Elle avait souri. Je m'étais installé à mon tour, positionnant solidement le harnais. Je lançais les procédures d'allumages, vérifiais machinalement les divers systèmes d'alimentation du moteur et de prise de commandes. Je décidais de ne pas me servir des outils physiques de pilotage, et branchai ma pince sur un port particulier qui me mettait en contact avec l'I.A. Celle-ci se montra ravie, mais surprise de ma décision. Je lui répondais que j'avais besoin de calme pendant le vol. Elle ne broncha pas et lança le décollage. La structure vibra, avant de s'élever d'un mouvement régulier, puis de s'écarter et de prendre de la vitesse. Les contrôles aériens étaient totalement coordonnés, tous les ordres validés. L'I.A m’indiqua docilement qu'il restait environ trente à quarante minutes de vol, et justifia le trajet : le transporteur grimperait jusqu'à une altitude de cinquante-cinq kilomètres, avant de retomber vers le lieu d’atterrissage. La constitution de ce dernier permettait ce genre de voyage vertical et beaucoup plus rapide. Até en serait quitte pour quelques frissons. C'était presque parfait.
Elle se tordait les mains, tentait de redresser son corps dans le siège moulé à ses formes, mais ne parvenait qu'à tirer légèrement la tête vers l'énorme baie en verre traité du cockpit. Ses yeux s'écarquillaient devant la rotondité surréaliste de la terre et la nitescence des étoiles visibles au dessus du bandeau mince d'atmosphère. Un premier contact auprès des étoiles faisait à Até le même effet qu'une douche glaciale et brûlante, source de vertige et de fascination.
– C'est… C'est incroyable Gregor, parvint-elle à articuler.
Je soulevai un coin de lèvre, imitation fade d'un sourire esquissé.
– C'est une banalité qui ne lasse jamais. La Terre est toujours belle vu d'ici.
– Oui, en effet...
Elle était ailleurs. Captivée par le spectacle. Je demandais à l'I.A de me laisser les commandes quelques minutes, et stabilisait le vol de façon à ralentir notre chute prochaine. Le temps s'étira, juste assez pour que ma main et celle d'Até se croisent, se serrent, que nos regards se perdent l'un dans l'autre, et que nous retrouvions.
Un vent brûlant charriait des relents amers. Quelques grains cristalins voletaient dans le courant du sirocco, nourrissant le sentiment d'une anomalie intangible. Là, sur le tarmac jauni comme une vieille photographie, je ne pouvais pas m'empêcher de serrer à nouveau la main d'Até. Nous nous tenions dans le sas, encore protégé de la furie qui s'annonçait malgré l'éclat du soleil, trop blanc et trop acide. Até avait entouré le châle qui couvrait ses épaules sur son visage, ne laissant paraître que ses deux yeux limpides à la merci des éléments.
Quelques détails animaient le bruit blanc du vent : allées et venues de pilotes, mouvement de transporteur en préparation de décollage, atterrissage et ouverture de sas. Le tout baignait dans cette ambiance tendue, si caractéristique d'une tempête de sable en approche. Le souffle irait crescendo, se tairait un instant, avant de reprendre de plus belle en soulevant des tonnes de silice et empêchant tout mouvement d’appareil pendant de longues heures. Même s'ils étaient habitués à des conditions si rudes, les engins risquaient de souffrir de l’apocalypse temporaire en approche. En y regardant de plus près, les hommes au sol s'activaient surtout à ancrer solidement les transporteurs présents, les décollages se faisaient plus pressants, les arrivants se hâtaient de sortir.

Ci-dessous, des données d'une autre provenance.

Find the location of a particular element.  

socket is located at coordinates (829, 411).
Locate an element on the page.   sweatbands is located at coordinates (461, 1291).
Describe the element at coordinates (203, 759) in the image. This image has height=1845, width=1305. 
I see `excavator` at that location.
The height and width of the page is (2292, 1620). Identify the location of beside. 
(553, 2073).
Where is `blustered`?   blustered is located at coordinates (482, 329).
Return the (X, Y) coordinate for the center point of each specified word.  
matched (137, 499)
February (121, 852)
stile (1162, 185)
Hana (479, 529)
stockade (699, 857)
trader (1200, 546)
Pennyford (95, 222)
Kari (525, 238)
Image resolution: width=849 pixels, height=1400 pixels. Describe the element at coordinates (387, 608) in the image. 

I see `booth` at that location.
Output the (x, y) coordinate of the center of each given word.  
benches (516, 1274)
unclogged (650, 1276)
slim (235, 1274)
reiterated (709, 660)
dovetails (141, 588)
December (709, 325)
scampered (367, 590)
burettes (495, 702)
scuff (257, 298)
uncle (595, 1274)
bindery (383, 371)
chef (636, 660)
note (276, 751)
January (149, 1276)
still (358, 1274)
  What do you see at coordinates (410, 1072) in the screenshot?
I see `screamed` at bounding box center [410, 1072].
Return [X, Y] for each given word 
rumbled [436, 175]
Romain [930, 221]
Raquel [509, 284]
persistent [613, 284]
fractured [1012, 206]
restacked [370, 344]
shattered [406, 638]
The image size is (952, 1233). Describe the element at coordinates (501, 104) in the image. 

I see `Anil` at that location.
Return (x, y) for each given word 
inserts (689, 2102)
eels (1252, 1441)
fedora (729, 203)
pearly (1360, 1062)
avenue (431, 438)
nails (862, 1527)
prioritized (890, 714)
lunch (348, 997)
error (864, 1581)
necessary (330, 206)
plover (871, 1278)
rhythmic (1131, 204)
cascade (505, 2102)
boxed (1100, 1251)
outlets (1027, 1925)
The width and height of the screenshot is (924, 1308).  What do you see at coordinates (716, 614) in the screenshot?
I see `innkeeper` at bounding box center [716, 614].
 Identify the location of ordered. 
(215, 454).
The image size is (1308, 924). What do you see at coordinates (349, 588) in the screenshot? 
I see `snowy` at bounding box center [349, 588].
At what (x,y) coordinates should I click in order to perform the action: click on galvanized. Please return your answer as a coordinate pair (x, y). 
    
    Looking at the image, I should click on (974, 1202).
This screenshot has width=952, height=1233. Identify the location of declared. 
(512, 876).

Quelques semaines avant, c'était la neige qui disputait la partie. Le réchauffement brutal en plein milieu d'un mois de février trop clément, remplit de relent d'été les abords de Civimundi. Les caprices météorologiques se montraient fréquents, trop fréquent depuis quelques années. L'instabilité qui s'établissait donnait aux officiers de vol beaucoup trop d'angoisses et de risques. Des projets concernant l'installation de gigantesque champ déflecteur sur et autour des aéroports et astroport de la zone étaient en préparation, mais ils ne seraient sans doute pas opérationnels avant deux, voire trois ans. Un laps de temps suffisamment long pour observer encore quelques fois des phénomènes aussi incongrus que celui-ci.
Até se détourna du spectacle.
– Allons-y.
Je ne me fis pas prier.
Nous filions vers l'abri relatif qu'était le point de contrôle. Une grande coque vide, d'acier poli et de verre grêlé du sable impur qui caressait sa peau arrondie. Le dôme couvrait une surface de près de deux hectares, dans laquelle se massait une activité bien plus frénétique qu'à l’extérieur. Tout respirait cependant l'ordre, et malgré l'agitation, nous arrivions en quelques minutes auprès d'un sous-officier en charge des vérifications usuelles. Identifications réservées aux officiers, bien plus par tradition que par sens pratique, car plus d'une dizaine de messages transitant sur mon terminal com avait notifié mon arrivée. Até elle-même en avait eu conscience, sans rien en dire. Sa présence de civile aurait pu nous faire avancer plus vite, mais il était inutile de nous précipiter. Prendre le luxe du temps, celui des battements de cils et des crispations de doigts, était un trésor trop précieux alors que sa conclusion se devinait déjà. Il n'en fallait pas moins pour justifier la faible attente que nous eûmes à vivre.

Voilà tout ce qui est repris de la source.